L’ABAVE avait écrit en 2006 à M. Leclerc du centre commercial de Blagnac pour demander des aménagements vélos et piétons.

A l’époque la réponse fut : « …aménagement des pistes cyclables……Nous avons pris bonne note de votre souhait et tiendront compte de vos remarques pour recevoir, à l’avenir, les deux roues en toute sécurité (réponse du 10 février 2006) »

La super extension est en voie d’achèvement, mais, malheureusement force est de constater que rien n’a été fait pour les piétons et les cyclistes. A notre avis, les accès en mode doux au centre commercial se sont même franchement dégradés et sont pour tout dire impossible.

Pour nous le constat est amer : ce lieu d’hyper consommation rime uniquement avec motorisation. Et, bien sur, qui dit motorisation dit consommation de pétrole.

Grâce au développement de cette zone commerciale, les blagnacais et les usagers de la RD902 vont enfin pouvoir profiter six jours sur sept des bienfaits de l’omniprésence de l’automobile : bouchons répétitifs aux heures d’affluence, difficultés de circulation dans tout le secteur, augmentation des polluants en tous genres (gazeux, liquides) générés par ces déplacements automobiles, etc.
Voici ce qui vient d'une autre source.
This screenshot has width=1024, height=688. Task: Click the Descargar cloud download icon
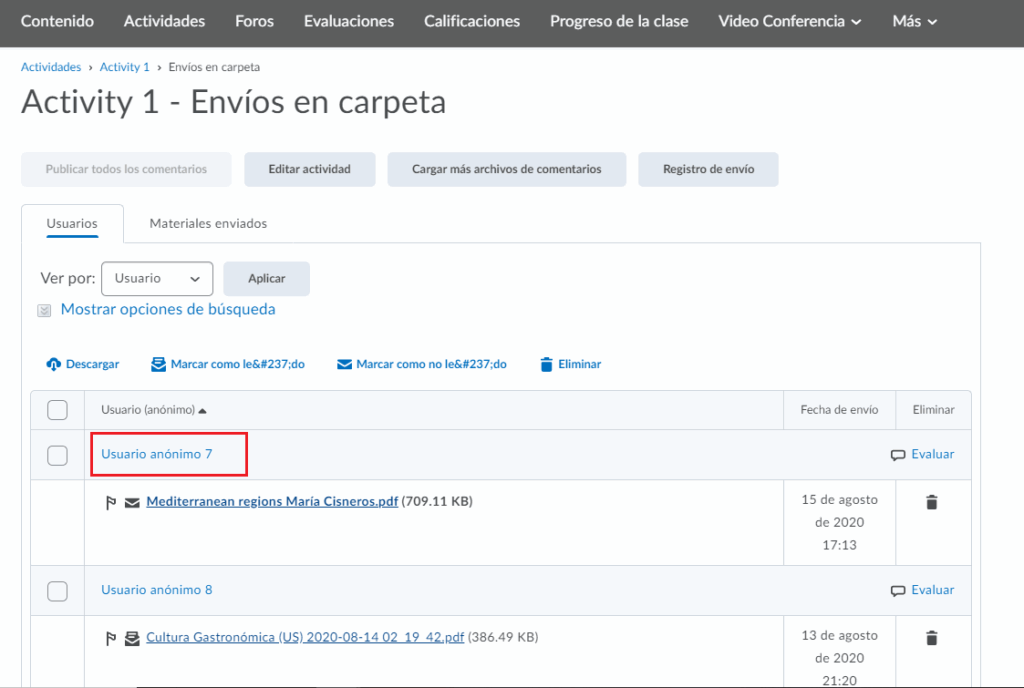tap(54, 365)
Il serait réellement temps de se poser la question, est-ce cela « l’intelligence de la vie » ?????

Ne pourrait-on pas imaginer quelques secondes un lieu plus apaisé, favorisant la venue des personnes utilisant des modes doux de déplacements : piétons, vélos,  transports en commun ?

Ne pourrait-on imaginer que ces lieux d’hyper consommation, dont nous sommes les proies faciles, favorisent ces déplacements en organisant eux-mêmes les livraisons des produits achetés par les consommateurs ?

 
Faut-il que ces lieux d’hyperconsommation riment forcément avec consommation de pétrole, d’air et d’espace ? pourquoi doit-on y aller en voiture ? par quel miracle les bus desservent-ils cette zone ? n’est-ce pas mettre en danger les personnes que d'installer des arrêts de bus sans accès pour s'y rendre  ? peut-on imaginer que les adolescents et jeunes attirés par les lumières des enseignes puissent s’y rendre tranquillement depuis les lieux de formation situés à proximité ?

Ce sont toutes ces questions, que nous avons une nouvelle fois, reposé aux responsables du  Centre commercial M. Leclerc, par un courrier récent (Mai 2008), accompagné d'une demande spécifique pur les vélos :

 

-         un meilleur endroit pour garer les vélos que le « coin » de trottoir de repos des salariés sur le côté du magasin

-         des mesures d’amélioration des déplacements et de stationnements des vélos autour du centre commercial.

 
Bref, nous sommes pugnaces : nous venons de réécrire à M. Leclerc.